■ Required tasks:
[a] Reproduce the passage of the Easter reflection from "You see, Easter" to "cross (Colossians 2:15)." word for word.
[b] Write the next part of the Easter reflection, picking up after its final sentence.

Well, we have just celebrated our second Easter during the global COVID-19 pandemic. Last year, I wrote about how to have an evangelistic Easter without big events. This year, things are different. Rather than stumbling into the great unknown, many of us feel like the fog is lifting. The past year has been painful. We have lost loved ones. Lost jobs. We have watched our country and our churches be torn apart. But many are feeling hopeful again. Restrictions are being eased. Vaccines are rolling out. Kids are going back to school.
In some ways, this is the story of Easter. In the darkest hour, when all seemed lost, the stone rolled back and Jesus walked out. He broke the power of sin and death. He showed the world that He is the Savior.
You see, Easter is more than a date on the calendar; it is our way of life. The truths we preach, sing, and read about during this season should shape everything we do. Easter Sunday has passed, but how can the Easter message shape our future?
Back to normal isn’t an option.
One of the most common questions of the past year has been, “When can we get back to normal?”
Now, I understand what people mean. This season has exhausted us all. If the resurrection teaches us anything, however, it is that God’s mission is marching forward. What started as a promise in the garden (Genesis 3:15) was fulfilled in the first Easter. Paul tells us that Jesus triumphed over the rulers and authorities through the cross (Colossians 2:15).
Our world has changed, but God’s mission pushes us into the future. We should not long to go back. The resurrection points us to the future, not the past.
Though the world seems dark, God has not been dethroned.
If you read the biblical account of Jesus’ final week and you didn’t know the end of the story, you would swear that the bad guys were winning. Jesus was sold, betrayed, captured, lied about, tortured, and publicly executed. Matthew tells us that even the sky turned dark. You would think all was lost, but you would be wrong!
As Christians, reading these events through the lens of the resurrection, we call this a Holy Week. We call the day of Jesus’ death, Good Friday. God’s plan for our salvation was fulfilled. The world looked to be out of control, but it wasn’t.

■ Data supplied:
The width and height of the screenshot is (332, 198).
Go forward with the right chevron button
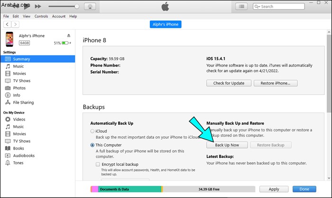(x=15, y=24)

...

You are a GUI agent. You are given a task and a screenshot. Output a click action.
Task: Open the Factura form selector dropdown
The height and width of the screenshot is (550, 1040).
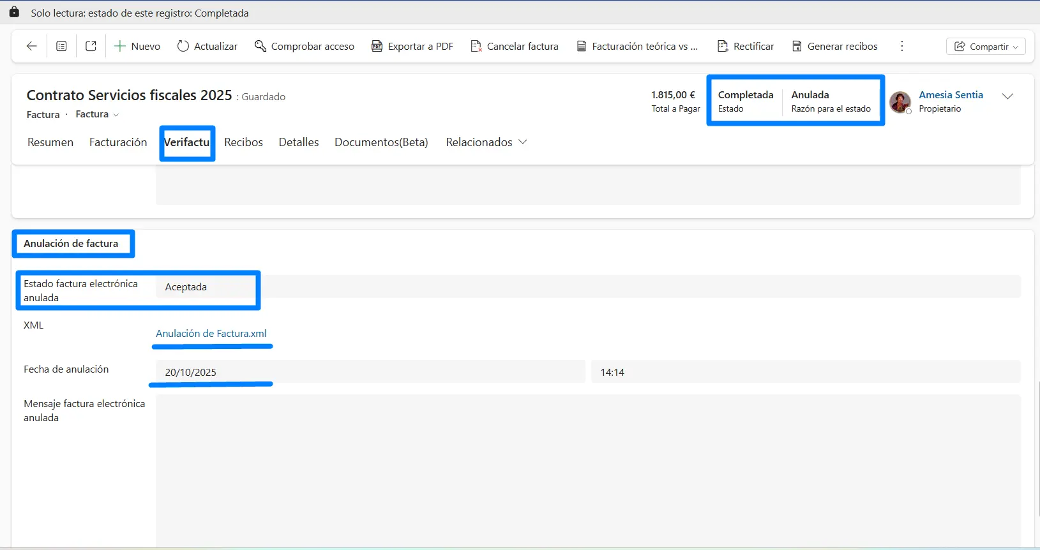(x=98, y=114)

■ Answers by task:
[a]
You see, Easter is more than a date on the calendar; it is our way of life. The truths we preach, sing, and read about during this season should shape everything we do. Easter Sunday has passed, but how can the Easter message shape our future?
Back to normal isn’t an option.
One of the most common questions of the past year has been, “When can we get back to normal?”
Now, I understand what people mean. This season has exhausted us all. If the resurrection teaches us anything, however, it is that God’s mission is marching forward. What started as a promise in the garden (Genesis 3:15) was fulfilled in the first Easter. Paul tells us that Jesus triumphed over the rulers and authorities through the cross (Colossians 2:15).

[b]
As we reflect on Easter week 2021, we need to be reminded that God has not been dethroned. Easter Sunday has passed, but the Easter message has not.
Reflect on the words of the great preacher, S. M. Lockridge:
The World’s Winning
People are Sinning
Evil is Grinning…
Hope has lost
Death has Won
Sin has Conquered
And Satan’s Just a laughing
But it is only Friday…
Sunday is a Comin’!
God’s mission marches on.
We have a message to tell to the nations. After Jesus rose from the dead, He sat with His disciples and told them God’s plan was moving forward. He reminded them there was still something for them to do:
He told them, “These are my words that I spoke to you while I was still with you—that everything written about me in the Law of Moses, the Prophets, and the Psalms must be fulfilled” Then he opened their minds to understand the Scriptures. He also said to them, “This is what is written, The Messiah will suffer and rise from the dead the third day, and repentance for forgiveness of sins will be proclaimed in his name to all the nations, beginning at Jerusalem.You are witnesses of these things. And look, I am sending you what my Father promised. As for you, stay in the city until you are empowered from on high.”
– Luke 24:44–49
Did you catch that little phrase after Jesus mentioned His death and resurrection? He told them God’s mission included the nations hearing about and trusting Jesus.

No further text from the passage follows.